Lebih lanjut, yang dimaksud cabang olahraga unggulan yaitu cabang olahraga yang sudah mencapai prestasi puncak pada porprov maupun Kejurprov, dan untuk Cabang olahraga Potensial adalah kegiatan rutin berupa pembinaan tetapi belum mencapai prestasi puncak. Sedangkan di Cabang Olahraga masyarakat yakni, olahraga yang digemari masyarakat pada umumnya seperti “sepak bola dan bola volly,” lanjutnya.
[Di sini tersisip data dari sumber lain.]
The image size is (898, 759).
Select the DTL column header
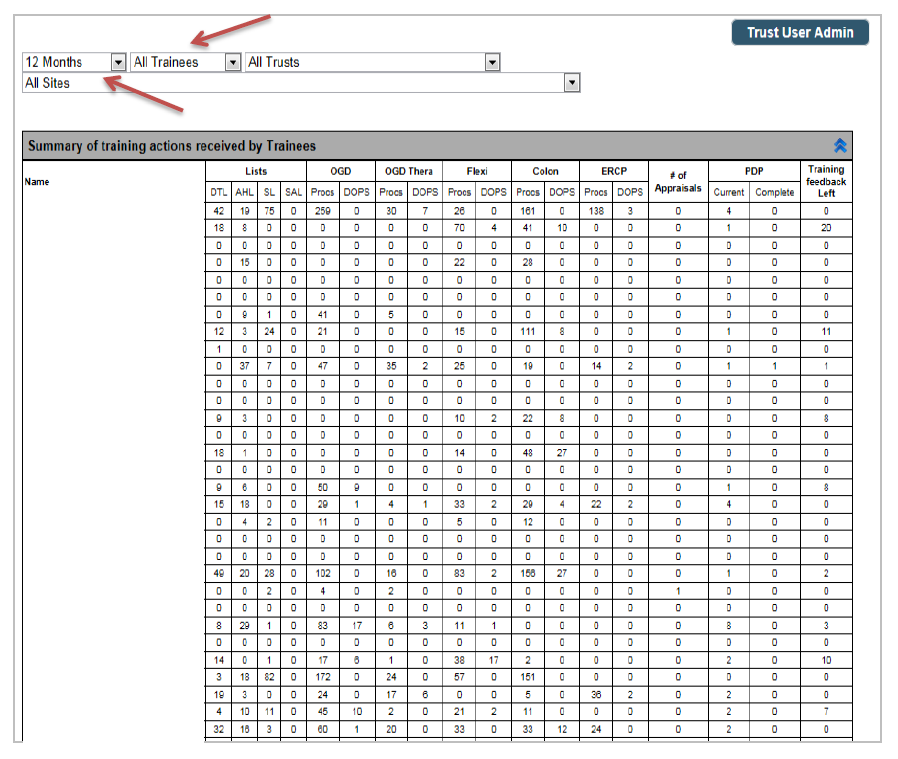(218, 192)
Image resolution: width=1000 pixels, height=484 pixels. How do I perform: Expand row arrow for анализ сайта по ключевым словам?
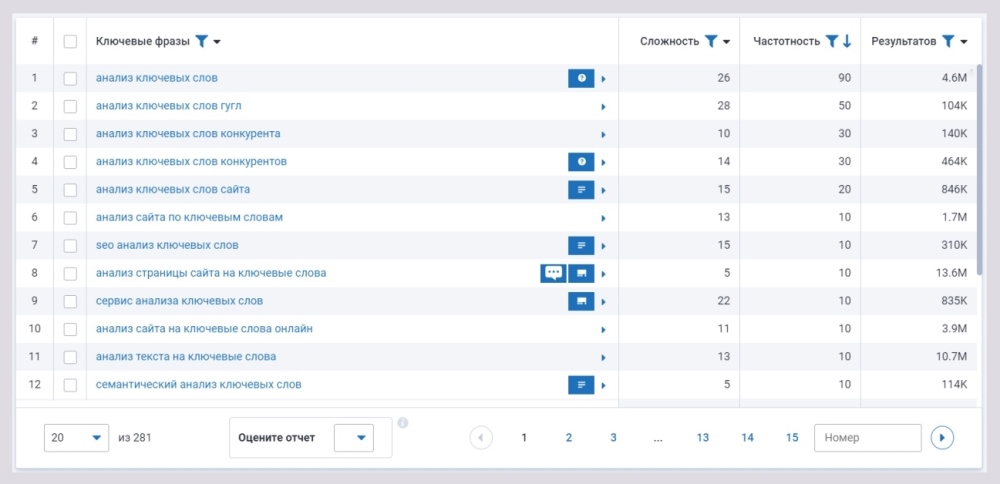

Sugi Haryanto juga menegaskan ” dana hibah Rp 1 miliar itu terbagi beberapa kegiatan, Rp 100 juta untuk dana rutin kegiatan kantor KONI dan Rp 50 juta untuk bonus para atlit yang meraih prestasi, sedangkan yang Rp 850 juta itu di bagai 26 cabang olahraga masing-masing. Kalau untuk visi misinya KONI ini adalah di tingkat Jawa Timur, sedangkan atlit yang masih berumur 17 tahun sebenarnya dibawah pembinaan Disparpora. kalau untuk KONi tingkatannya sudah di porprov yang dulunya diadakan 2 tahun sekali dan sekarang menjadi 4 tahun sekali. Diharapkan di tahun 2019 nanti Kabupaten pacitan bisa maju ke porprov, ” tegasnya

Ditambahkannya, yang menjadi kendala bagi KONI Kabupaten Pacitan,” kalau dulu mencapai Porprov itu dibiayai oleh Propinsi dan sekarang ini di biayai oleh Kabupaten masing-masing, itu yang menjadi berat bagi kami. Diharapkan Pemerintah Daerah mempersiapkan anggarannya di tahun 2019 nanti, ” itu harapan Ketua KONI Pacitan. (Bc)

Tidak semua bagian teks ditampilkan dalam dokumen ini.